▶ Work to be completed
Please return the Brøndby IF season text word for word, in full.

▶ Source extract
:::

The day before the first competitive game of the season, Brøndby IF announced that they had replaced CEO Jesper Jørgensen with the commercial director Ole Palmå. At the same time, it was announced that Ebbe Sand resigned from his job as sporting director after only six months in the job, as Carsten V. Jensen was hired as Executive Football Director, and Sand did not want another role in the staff of the club.

=== Goal of the season ===
In March 2019, the club updatede their "Strategi 6.4", which among other things meant the club changed the sporting goals, so as the club in this and next season should qualify for the championship playoff in the Superligaen, as to secure European qualification from 2021-22.

Ebbe Sand announced before the end of the previous season, that it was an objective of the club to slim the squad, and make it younger, i order for the clubs talents to make their breakthrough as senior players easier.

:::

▶ Data for analysis
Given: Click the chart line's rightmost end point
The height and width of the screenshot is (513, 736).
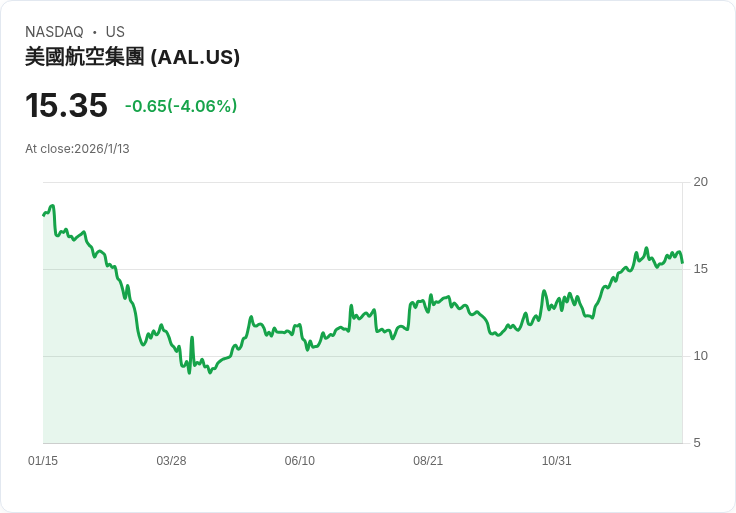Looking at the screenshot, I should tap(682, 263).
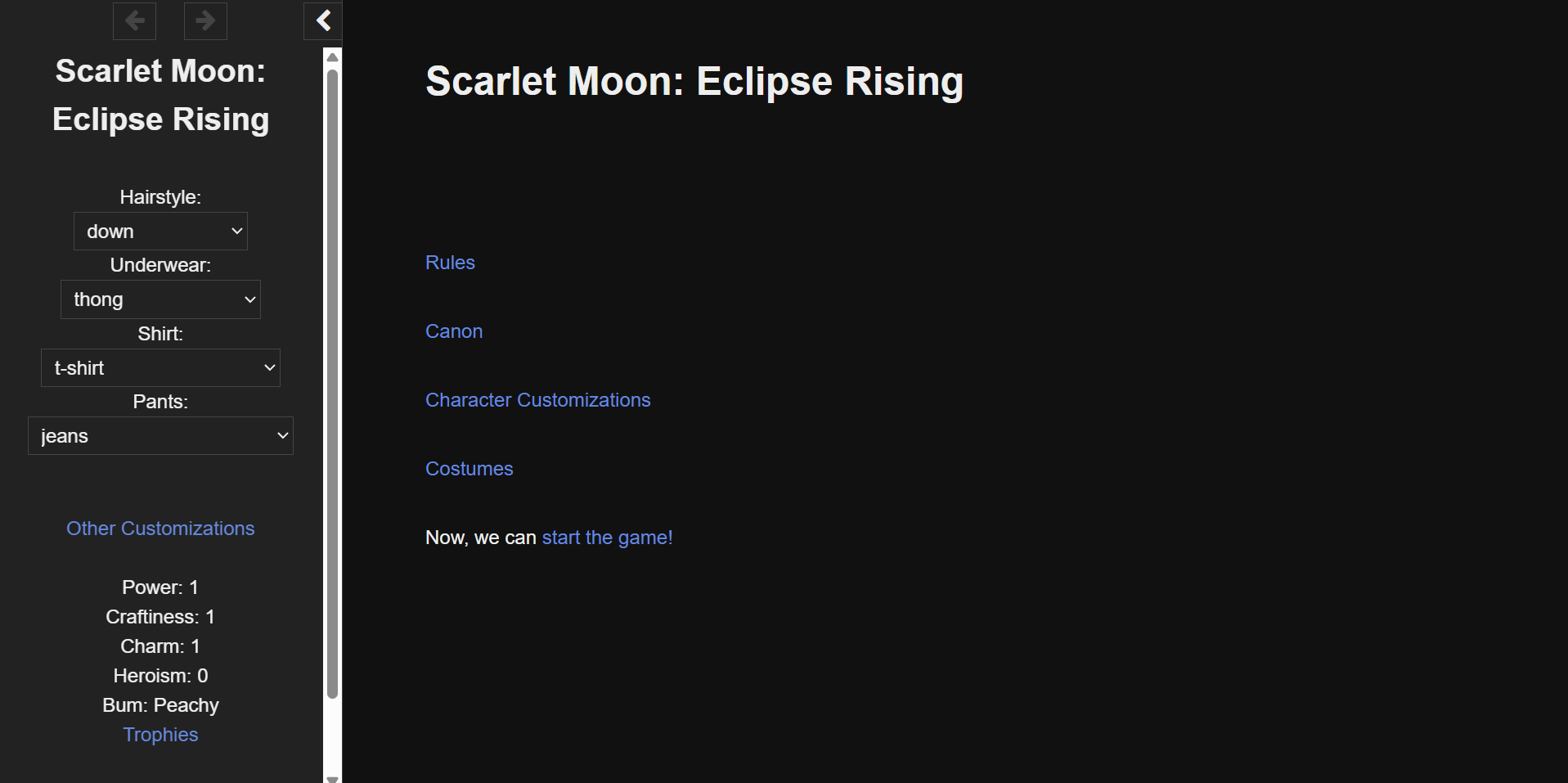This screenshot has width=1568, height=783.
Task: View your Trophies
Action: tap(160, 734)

:::

▶ Response area
The day before the first competitive game of the season, Brøndby IF announced that they had replaced CEO Jesper Jørgensen with the commercial director Ole Palmå. At the same time, it was announced that Ebbe Sand resigned from his job as sporting director after only six months in the job, as Carsten V. Jensen was hired as Executive Football Director, and Sand did not want another role in the staff of the club.

=== Goal of the season ===
In March 2019, the club updatede their "Strategi 6.4", which among other things meant the club changed the sporting goals, so as the club in this and next season should qualify for the championship playoff in the Superligaen, as to secure European qualification from 2021-22.

Ebbe Sand announced before the end of the previous season, that it was an objective of the club to slim the squad, and make it younger, i order for the clubs talents to make their breakthrough as senior players easier.